Mocking randomization

The crate rand is widely used (150M downloads). However, Kani cannot currently handle code that uses it (Kani users have run into this; see Issue 1727. Consider this example:

#[cfg(kani)]
#[kani::proof]
fn random_cannot_be_zero() {
    assert_ne!(rand::random::<u32>(), 0);
}

For unwind values less than 2, Kani encounters an unwinding assertion error (there is a loop used to seed the random number generator); if we set an unwind value of 2, Kani fails to terminate within 5 minutes.

Using stubbing, we can specify that the function rand::random should be replaced with a mocked version:

#[cfg(kani)]
fn mock_random<T: kani::Arbitrary>() -> T {
    kani::any()
}

#[cfg(kani)]
#[kani::proof]
#[kani::stub(rand::random, mock_random)]
fn random_cannot_be_zero() {
    assert_ne!(rand::random::<u32>(), 0);
}

Under this substitution, Kani has a single check, which proves that the assertion can fail. Verification time is 0.02 seconds.

User experience

This feature is currently limited to stubbing functions and methods. We anticipate that the annotations we propose here could also be used for stubbing types, although the underlying technical approach might have to change.

Stubs will be specified per harness; that is, different harnesses can use different stubs. This is one of the main design points. Users might want to mock the behavior of a function within one proof harness, and then mock it a different way for another harness, or even use the original function definition. It would be overly restrictive to impose the same stub definitions across all proof harnesses. A good example of this is compositional reasoning: in some harnesses, we want to prove properties of a particular function (and so want to use its actual implementation), and in other harnesses we want to assume that that function has those properties.
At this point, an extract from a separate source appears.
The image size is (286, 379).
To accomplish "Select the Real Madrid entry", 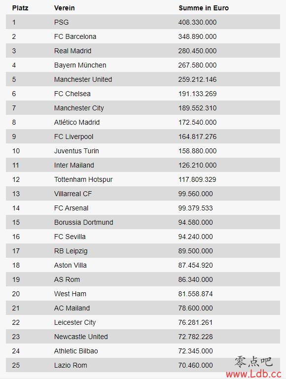I will pos(73,51).
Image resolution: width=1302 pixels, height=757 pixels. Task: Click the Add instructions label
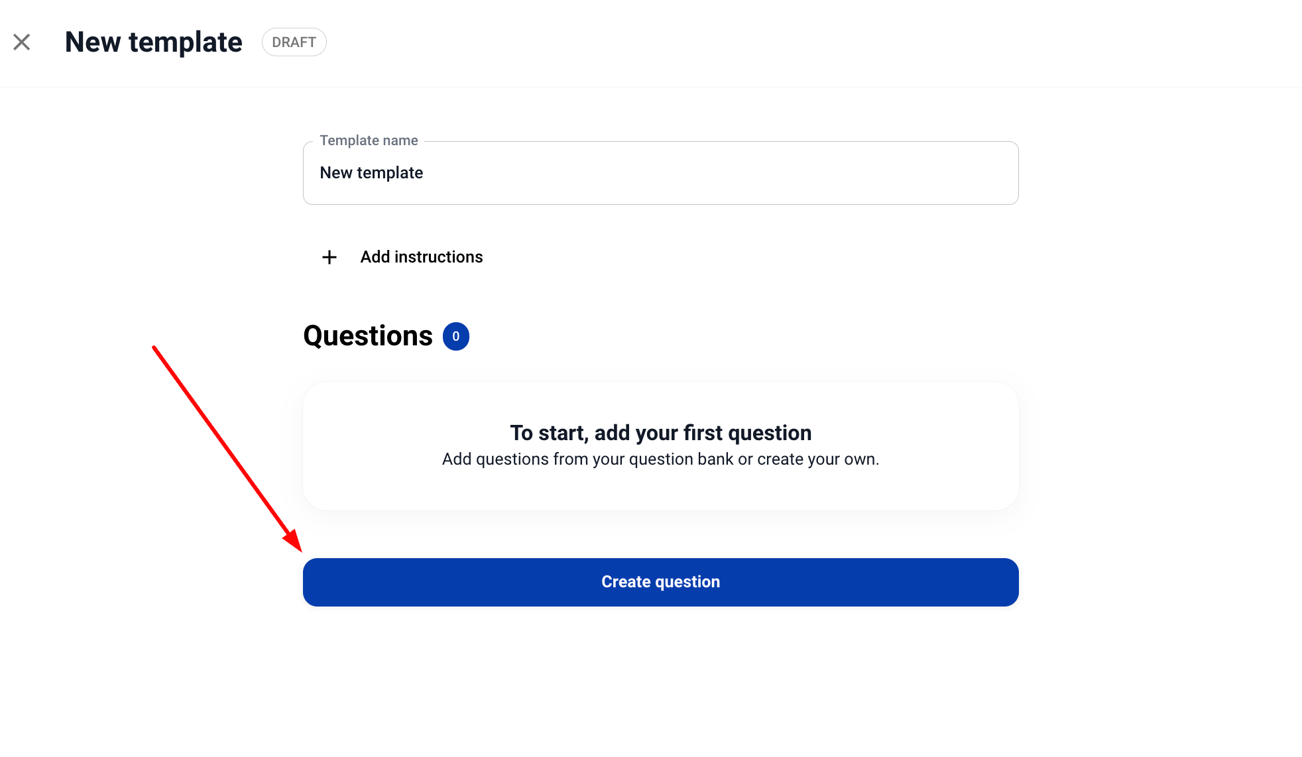click(x=421, y=257)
Users will specify stubs by attaching the #[kani::stub(<original>, <replacement>)] attribute to each harness function. The arguments original and replacement give the names of functions/methods. They will be resolved using Rust's standard name resolution rules; this includes supporting imports like use foo::bar as baz, as well as imports of multiple versions of the same crate (in which case a name would resolve to a function/method in a particular version). The attribute may be specified multiple times per harness, so that multiple (non-conflicting) stub pairings are supported.
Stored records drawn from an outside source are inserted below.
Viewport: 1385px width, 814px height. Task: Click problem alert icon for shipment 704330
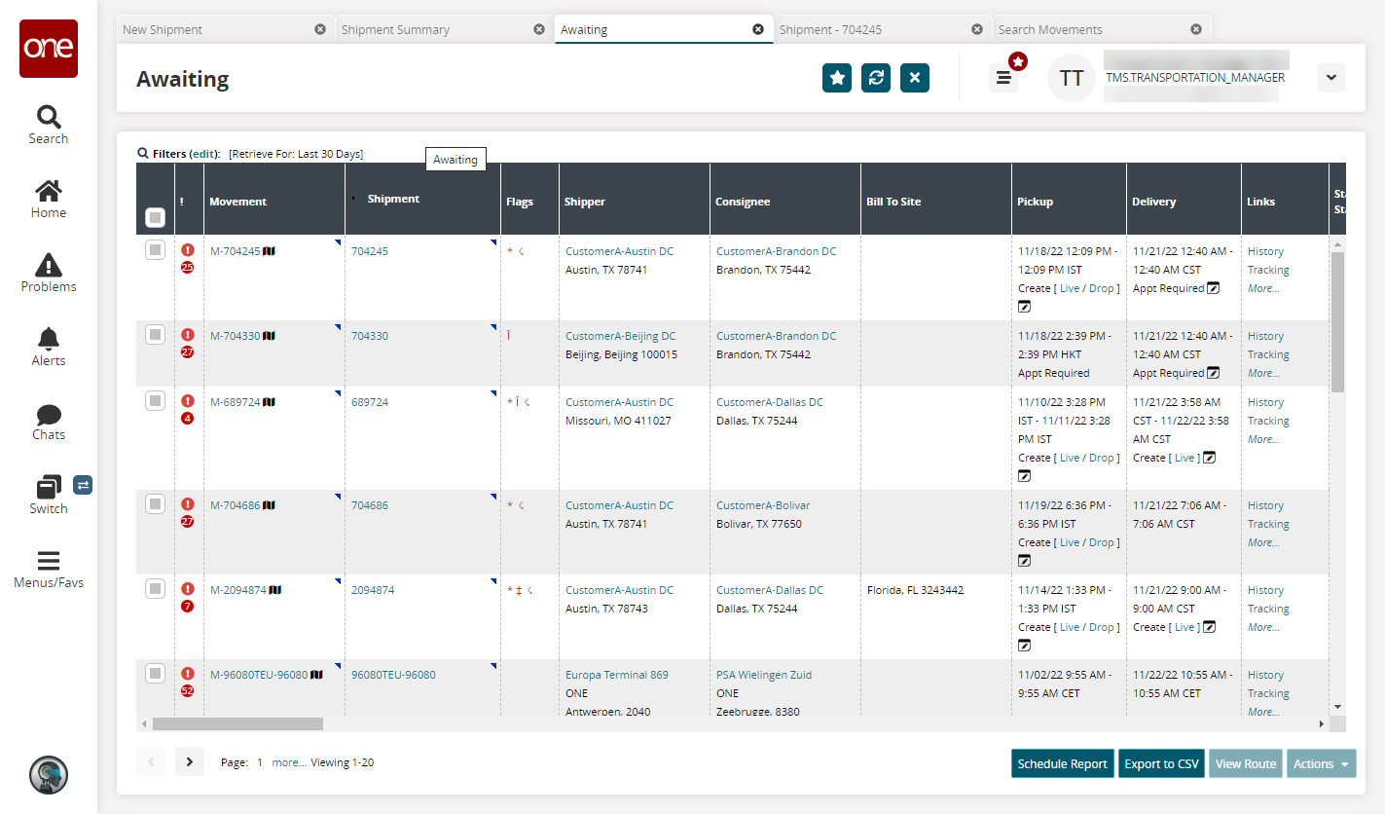click(188, 335)
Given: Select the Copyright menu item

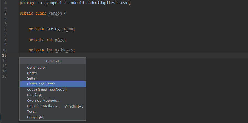Looking at the screenshot, I should point(53,117).
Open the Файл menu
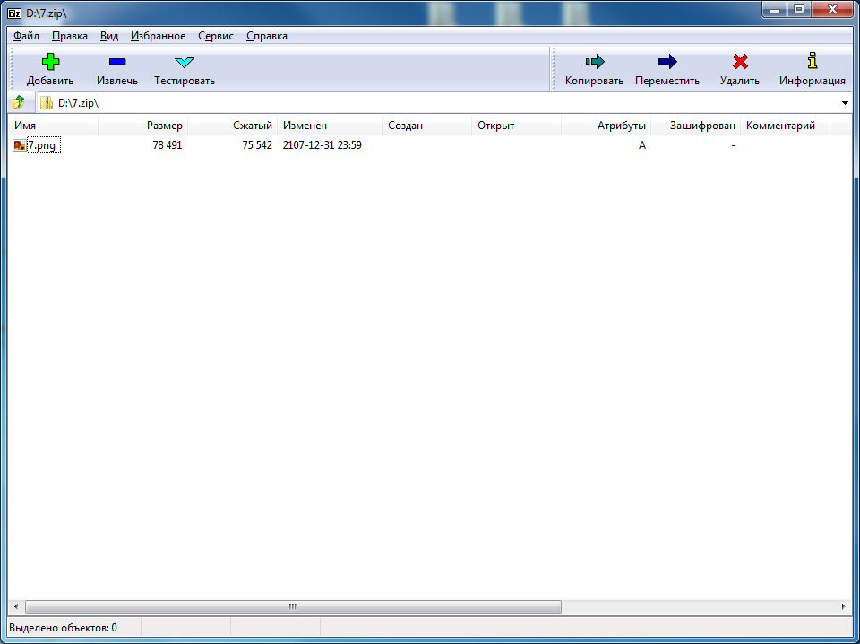Image resolution: width=860 pixels, height=644 pixels. tap(26, 36)
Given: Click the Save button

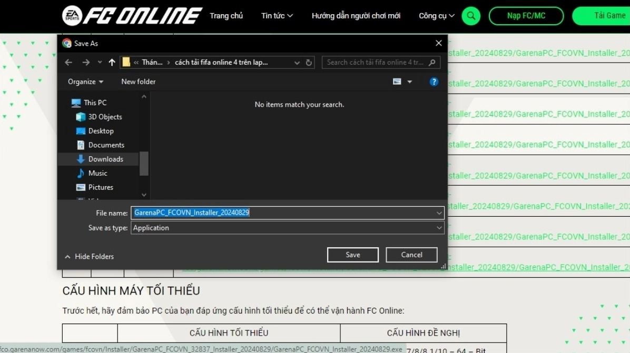Looking at the screenshot, I should click(x=352, y=254).
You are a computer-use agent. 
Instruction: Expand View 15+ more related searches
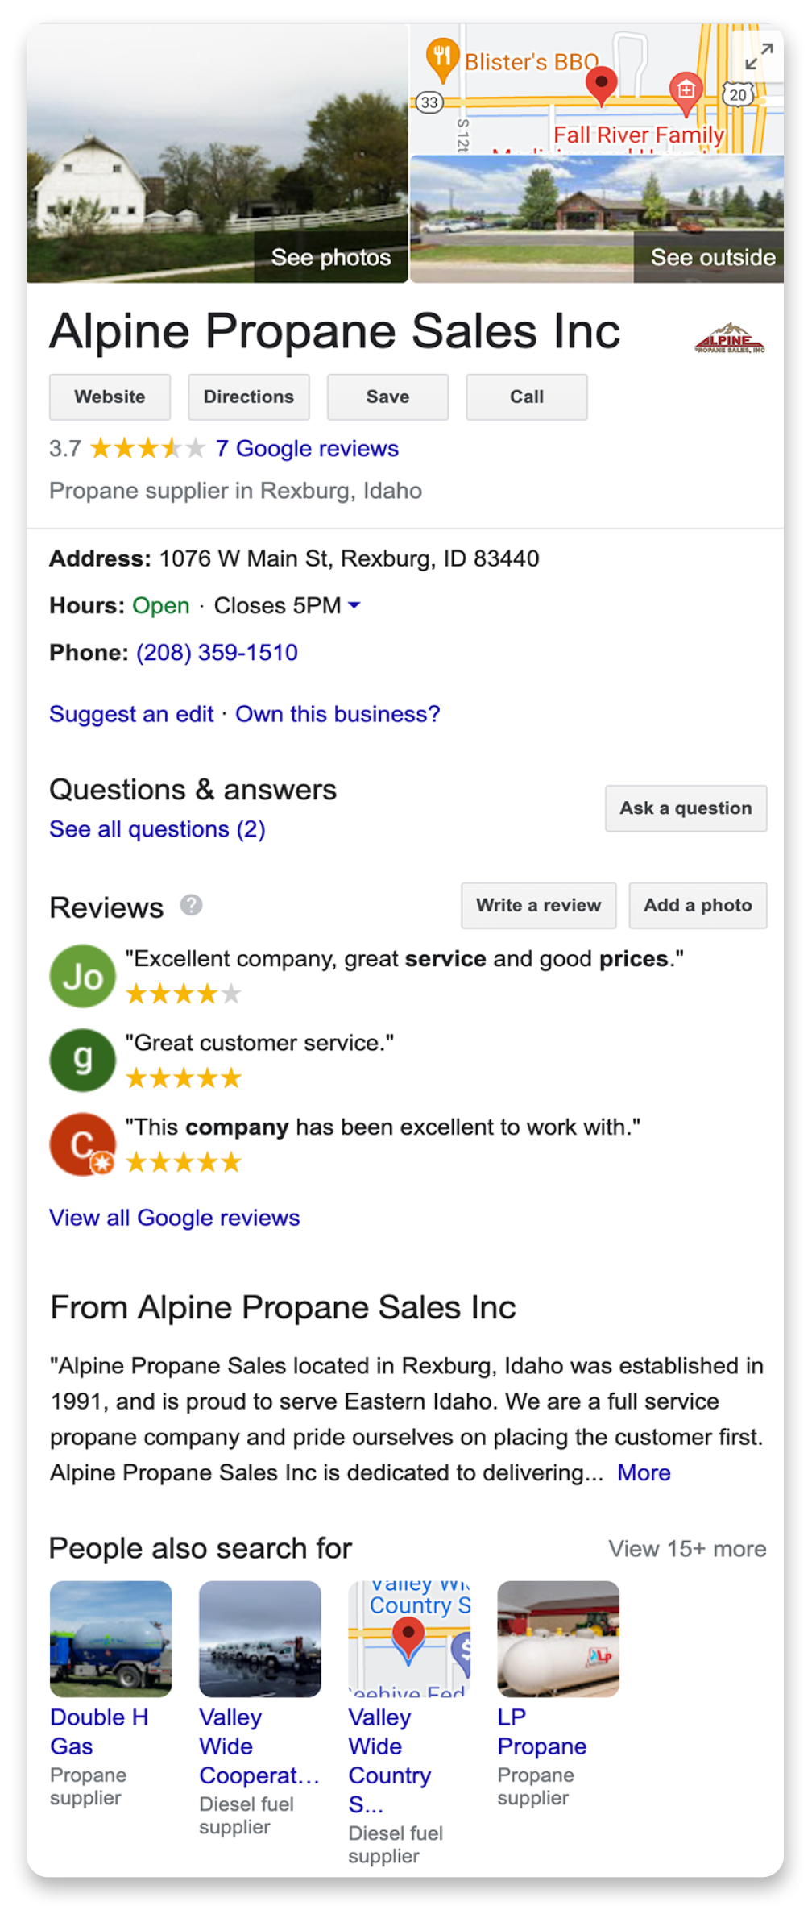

For example, this code specifies that the function mock_random should be used in place of the function rand::random and the function my_mod::bar should be used in place of the function my_mod::foo for the harness my_mod::my_harness:

#[cfg(kani)]
fn mock_random<T: kani::Arbitrary>() -> T {
    kani::any()
}

mod my_mod {

    fn foo(x: u32) -> u32 { ... }

    fn bar(x: u32) -> u32 { ... }

    #[cfg(kani)]
    #[kani::proof]
    #[kani::stub(rand::random, super::mock_random)]
    #[kani::stub(foo, bar)]
    fn my_harness() { ... }

}

We will support the stubbing of private functions and methods. While this provides flexibility that we believe will be necessary in practice, it can also lead to brittle proofs: private functions/methods can change or disappear in even minor version upgrades (thanks to refactoring), and so proofs that depend on them might have a high maintenance burden. In the documentation, we will discourage stubbing private functions/methods except if absolutely necessary.

Stub sets

As a convenience, we will provide a macro kani::stub_set that allows users to specify sets of stubs that can be applied to multiple harnesses:

kani::stub_set!(my_io_stubs(
    stub(std::fs::read, my_read),
    stub(std::fs::write, my_write),
));

When declaring a harness, users can use the #[kani::use_stub_set(<stub_set_name>)] attribute to apply the stub set:

#[cfg(kani)]
#[kani::proof]
#[kani::use_stub_set(my_io_stubs)]
fn my_harness() { ... }

The name of the stub set will be resolved through the module path (i.e., they are not global symbols), using Rust's standard name resolution rules.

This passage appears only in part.